I met Reverend Wayne Irwin (Hamilton, Ontario) at a conference about 'Expert Healers.' I told him I had a physics, philosophy and religion deficiency. He laughed and said he could help with that. He also said he could help with psychic attack.

He started a group at his church where we could talk about things we typically don’t talk about at church. When we arrived for our first meeting, the notice board outside the church read 'OBEs and NDEs.'

Rev. Irwin explained the planes of existence and told me that psychics work on the astral plane and prayer works on the causal. Beyond the causal was the Divine Mystery which we call God. The astral was subordinate to the causal. And so, I was to pray. There was another little matter. Did I know how to pray? Had I ever prayed before? How would I like to address God? Reverend Irwin has seen me through many crises and has always encouraged me to ‘pray into it.’

In his book Healing from the Heart (co-authored with Rochelle Graham and Flora Litt) he documents the evidence for the efficacy of prayer and healing. He writes: "Science has generally been skeptical, if not downright hostile, toward anything to do with prayer and healing. Much of that reaction has to do with the unwillingness of scientists to consider new concepts which are upsetting." One chapter is called: Pushing Back the Boggle Threshold.

He once told me that there would be something that I was uniquely suited for - and at this time, I am uniquely qualified to compile this website.

Wayne Irwin retired from his ministry in June 2009. He made it very clear he was not retiring from the Church.

Here’s a great article from the Hamilton Spectator:


Padre to the people
THE HAMILTON SPECTATOR
(Jun 29, 2009)

After 41 years as a preacher, Rev. Wayne Irwin has left the church.

Not the faith ... just the church.

Yesterday morning, the mutton-chopped minister delivered his last sermon at Hamilton's Centenary United and hung up his rainbow-hued stole for good.

For the past 13 years, Irwin has been managing "God's enterprise" at the downtown parish, where the faithful sometimes worship in drag or stretch out in the pews and sleep.

"It's an adventure every day," says Irwin. "It's fun. I'm going to miss it."

It was about halfway through Irwin's tenure that staid old Centenary, built in 1868 by the city's moneyed classes, painted its doors a vibrant purple and started flying the rainbow flag of the Pride community.

"We did a complete revisiting of what our mission was," says Irwin, 65. "We discovered what mattered and what didn't."

After two years of discussion and debate, the parish voted 87 per cent in favour of becoming an "affirming" church -- the United Church term for a supportive and inclusive church.

Irwin got only one call telling him he was going straight to hell.

Centenary was declared a "safe, diverse-faith community offering acceptance and hope."

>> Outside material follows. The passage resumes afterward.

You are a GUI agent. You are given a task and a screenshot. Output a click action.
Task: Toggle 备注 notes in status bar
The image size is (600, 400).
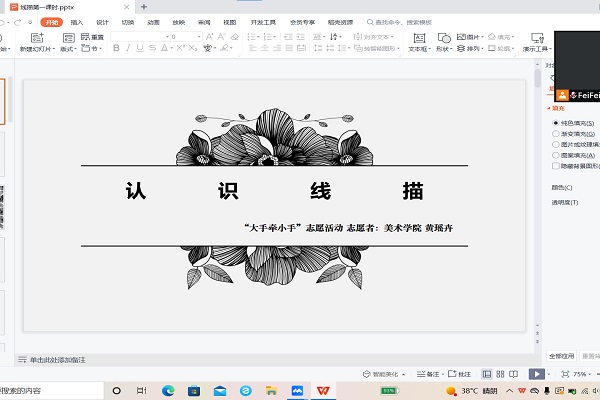[423, 373]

Members of the congregation happily slid over to make room in the old varnished pews for the mentally ill, the homeless, the sexually different.

When the word got out, people who hadn't been to church in 40 years, even people who didn't believe in God, started showing up for services. There were Muslims hearing about Jesus and Jews singing in the choir.

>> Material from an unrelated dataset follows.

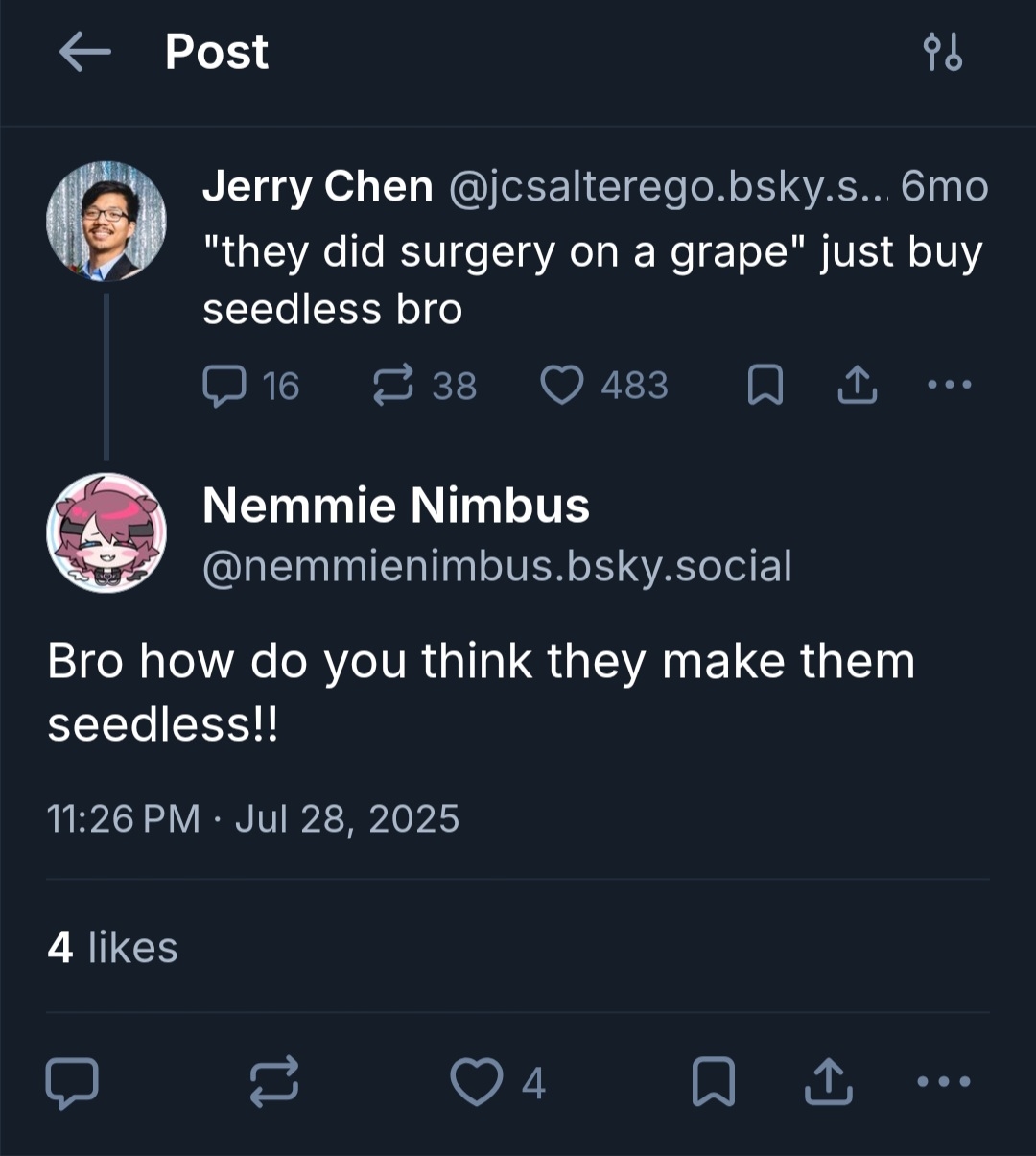
Task: Open more options on Nemmie's reply
Action: pyautogui.click(x=944, y=1082)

"We are all really dealing with something beyond human conceptualization. We're all dealing with the same mystery."

Irwin gives credit to the congregation.

"They're the evangelists," he says. "I'm not the shepherd. I'm just the sheepdog."

The Dundas-raised Irwin, who graduated from McMaster University with a degree in math, physics and chemistry, has presided over only three churches in the four decades since his ordination.

First came small-town Saskatchewan, then 26 years in Lowville, where traditional families and Burlington suburbanites were the meat and potatoes of the church. Not a cross-dresser among them ... not in church, at any rate.

"When I came here, I wasn't sure this was the place for me," Irwin recalls. "But I started to fall in love with the people on the street.

"It was a steep learning curve. I couldn't assume they knew anything about communion or that they knew who Jeremiah was."

With retirement, Irwin leaves his successor, Ian Sloan, a congregation that is much like Centenary itself -- an eclectic mix of odds and ends that somehow all go together.

There's the traditional -- the 7,000-pipe Casavant organ, the bishop's throne upholstered in red velvet, the stained glass windows and all that rich woodwork.

And the unexpected -- comfy Victorian settees, computers loaded with Bible games, a refreshment table where congregants can grab a cup of joe mid-service.

"I tell them 'I'm talking, you're listening and if you're finished before I am, come on up and have a coffee,'" says Irwin, who was hosted at a tea with his wife, Flora, after yesterday's farewell service.

"The issue isn't doctrines," Irwin says.

"The issue is love. The bottom line is caring for one another. And everybody knows how to do that."